Sudam aprova incentivos fiscais para empresas de cinco estados da Amazônia Legal

Em reunião da Diretoria Colegiada, presidida pelo superintendente Paulo Rocha, foram aprovados pleitos de redução de 75% do IRPJ e de reinvestimento de 30% do imposto para empreendimentos dos estados do Pará, Amazonas, Rondônia, Tocantins e Mato Grosso.

Publicado em 15 de julho de 2026 às 22:30

Reunião da Diretoria Colegiada da Superintendência do Desenvolvimento da Amazônia (Sudam), presidida pelo superintendente, Paulo Rocha.
Reunião da Diretoria Colegiada da Superintendência do Desenvolvimento da Amazônia (Sudam), presidida pelo superintendente, Paulo Rocha. Crédito: Reprodução/Redes Sociais

A Diretoria Colegiada da Superintendência do Desenvolvimento da Amazônia (Sudam) aprovou, nesta terça-feira (15), oito pleitos de incentivos fiscais voltados a empresas instaladas na Amazônia Legal. As medidas contemplam empreendimentos dos estados do Pará, Amazonas, Rondônia, Tocantins e Mato Grosso, com benefícios relacionados à redução de 75% do Imposto sobre a Renda das Pessoas Jurídicas (IRPJ) e ao reinvestimento de 30% do tributo.

A reunião foi conduzida pelo superintendente da Sudam, Paulo Rocha, e contou com a participação dos diretores de Administração, de Promoção do Desenvolvimento Sustentável e de Gestão de Fundos, Incentivos e de Atração de Investimentos.

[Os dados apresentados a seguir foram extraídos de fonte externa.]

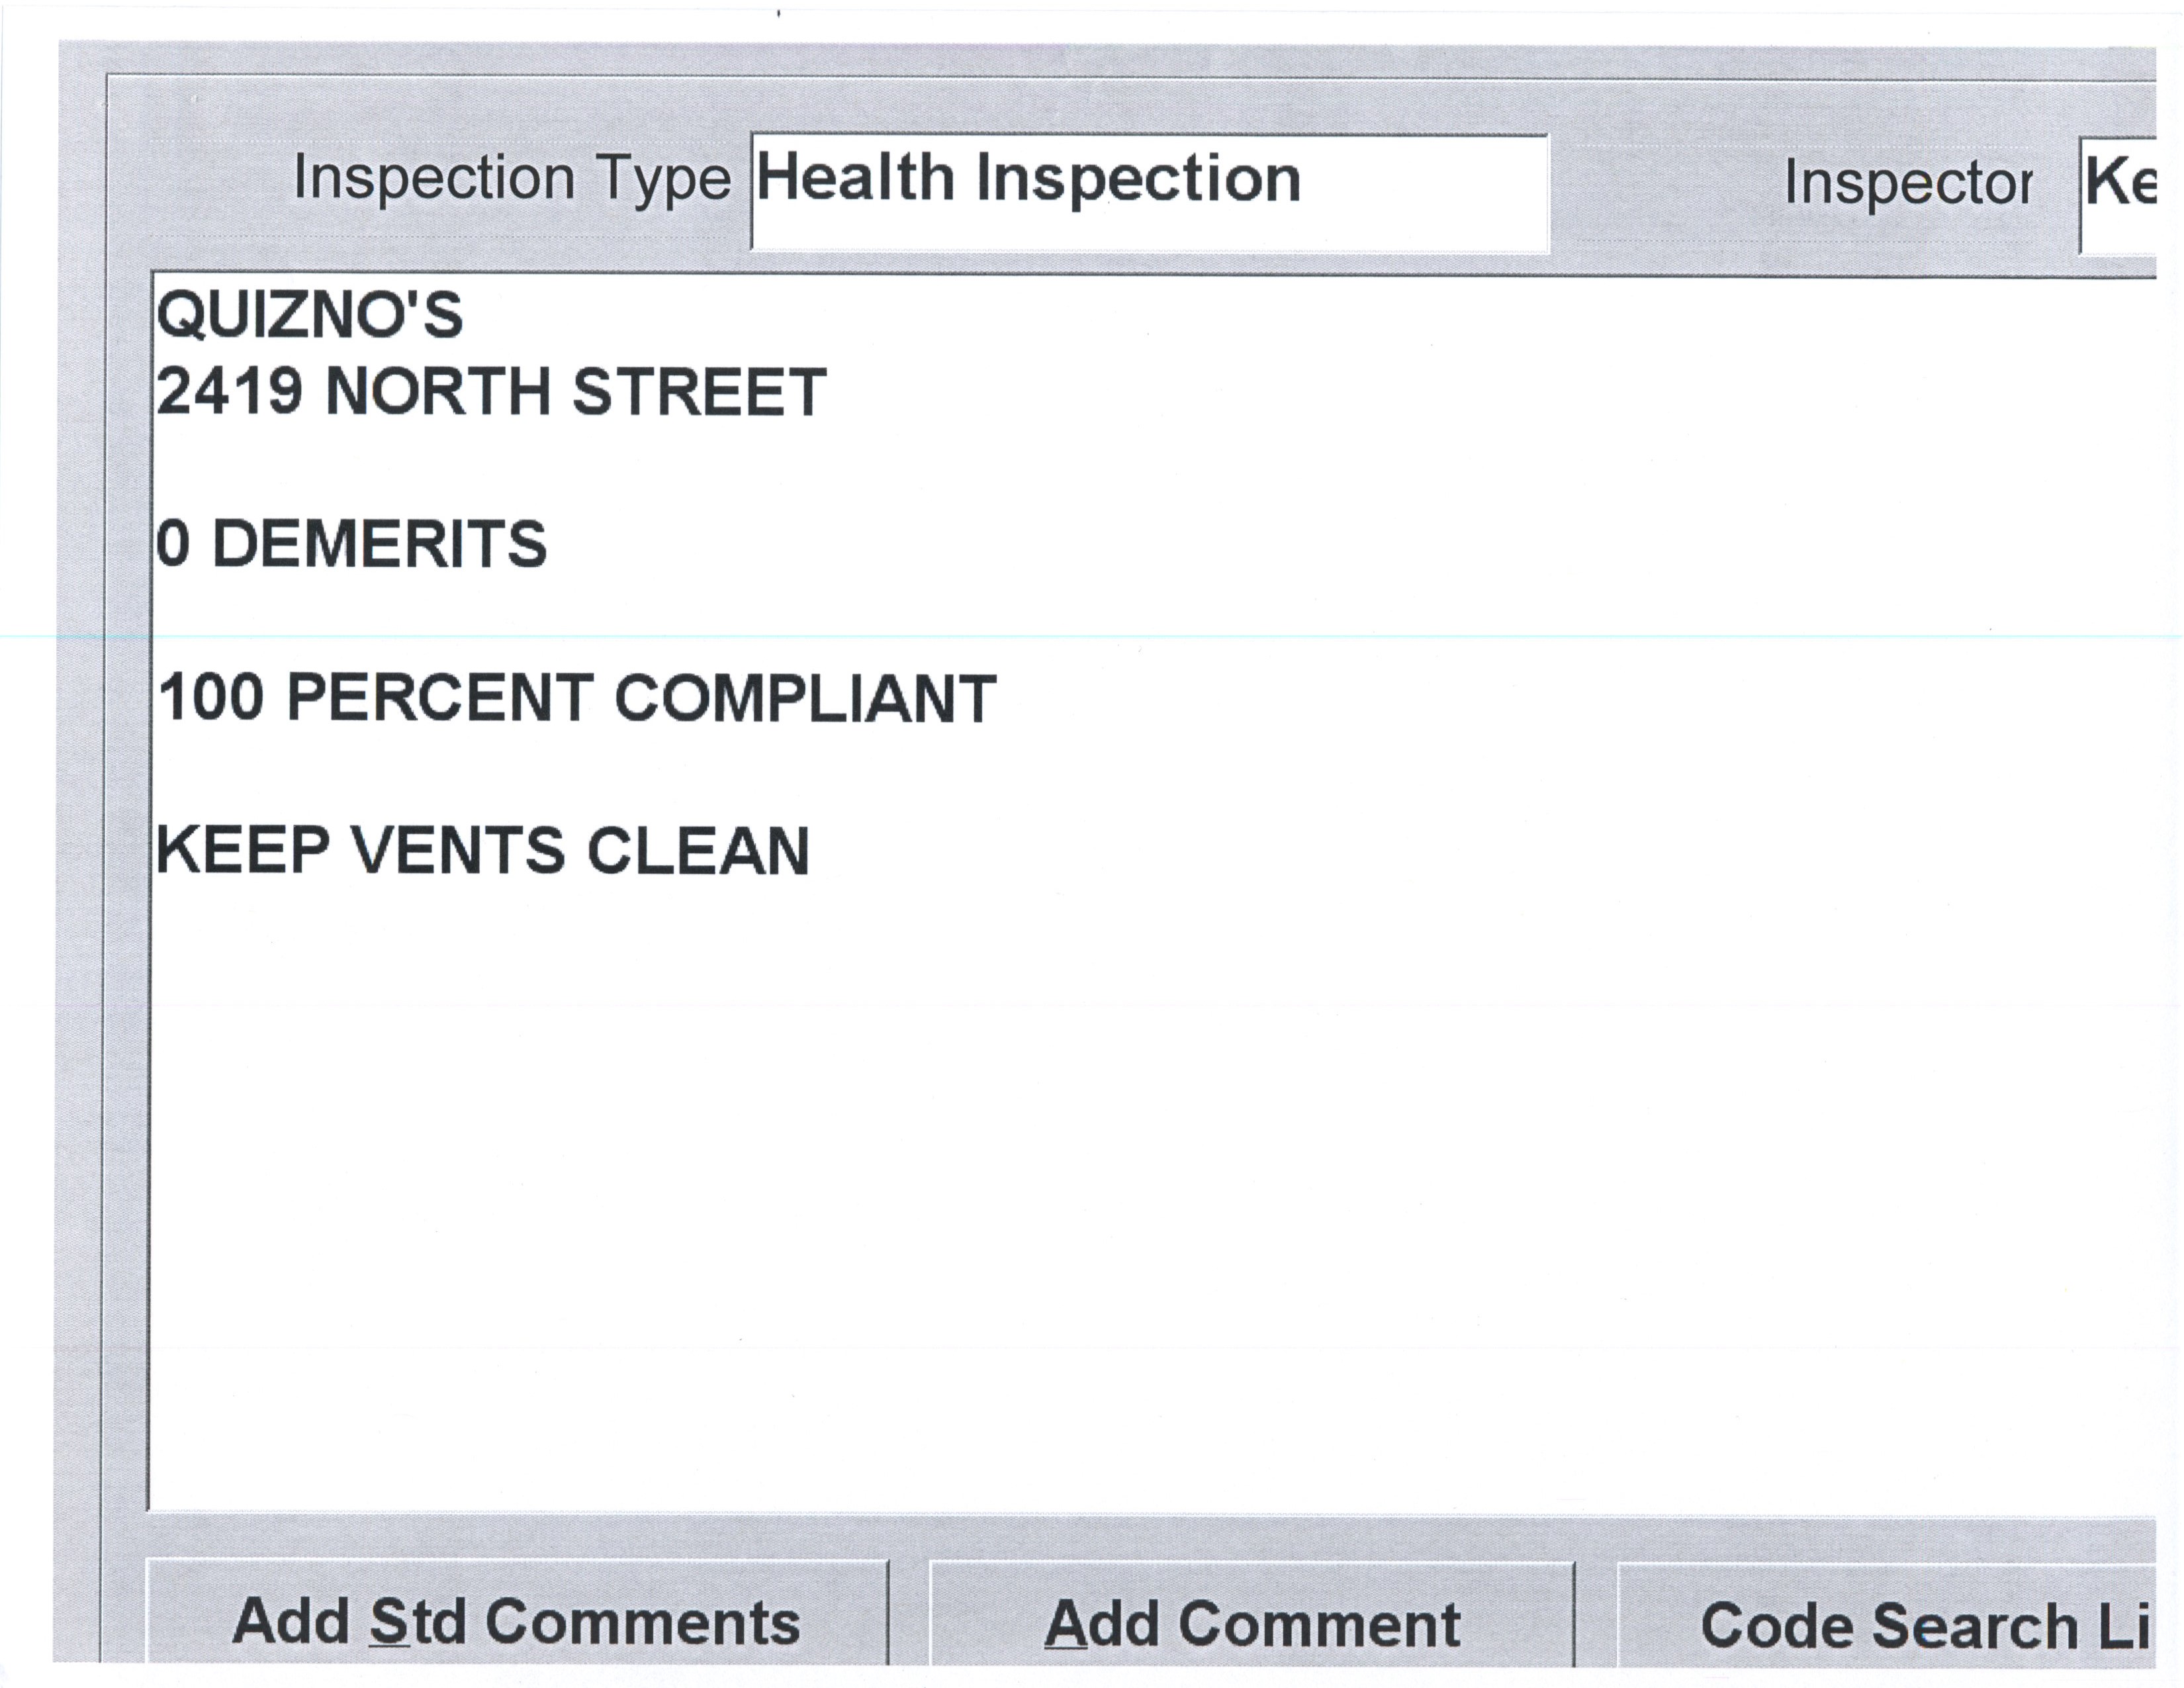The image size is (2184, 1688).
Task: Click the word PERCENT in comments
Action: click(440, 697)
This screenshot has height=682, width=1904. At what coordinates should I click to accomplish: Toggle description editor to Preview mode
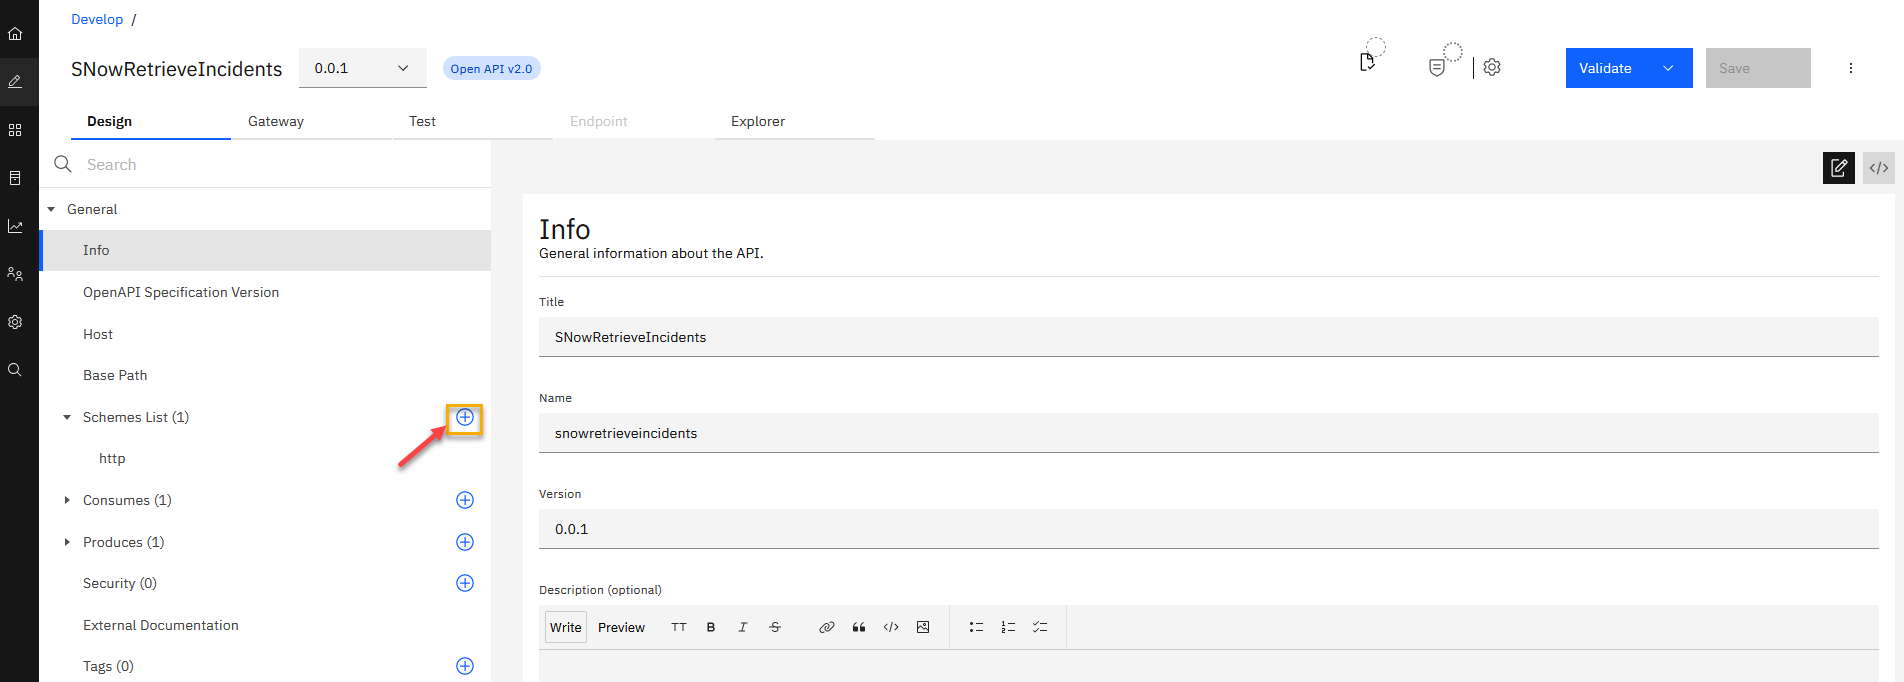click(621, 627)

Dos oito pleitos aprovados, quatro tratam da redução de 75% do IRPJ. Os pedidos envolvem projetos nas modalidades de implantação, ampliação e modernização de empreendimentos. As empresas beneficiadas atuam nos segmentos de hotelaria, em Rondônia; fertilizantes, no Pará; couros, no Tocantins; e fabricação de chassis, no Amazonas.

Outros quatro pleitos aprovados referem-se ao reinvestimento de 30% do IRPJ. O incentivo contempla empresas dos setores de produtos para a saúde e indústria do papel, ambas no Amazonas, além de empreendimentos da agroindústria e de fabricação de transformadores elétricos, no estado de Mato Grosso.

Os incentivos fiscais administrados pela Sudam têm como objetivo estimular investimentos, ampliar a capacidade produtiva das empresas e contribuir para o desenvolvimento econômico da Amazônia Legal, por meio de mecanismos previstos na política regional de desenvolvimento.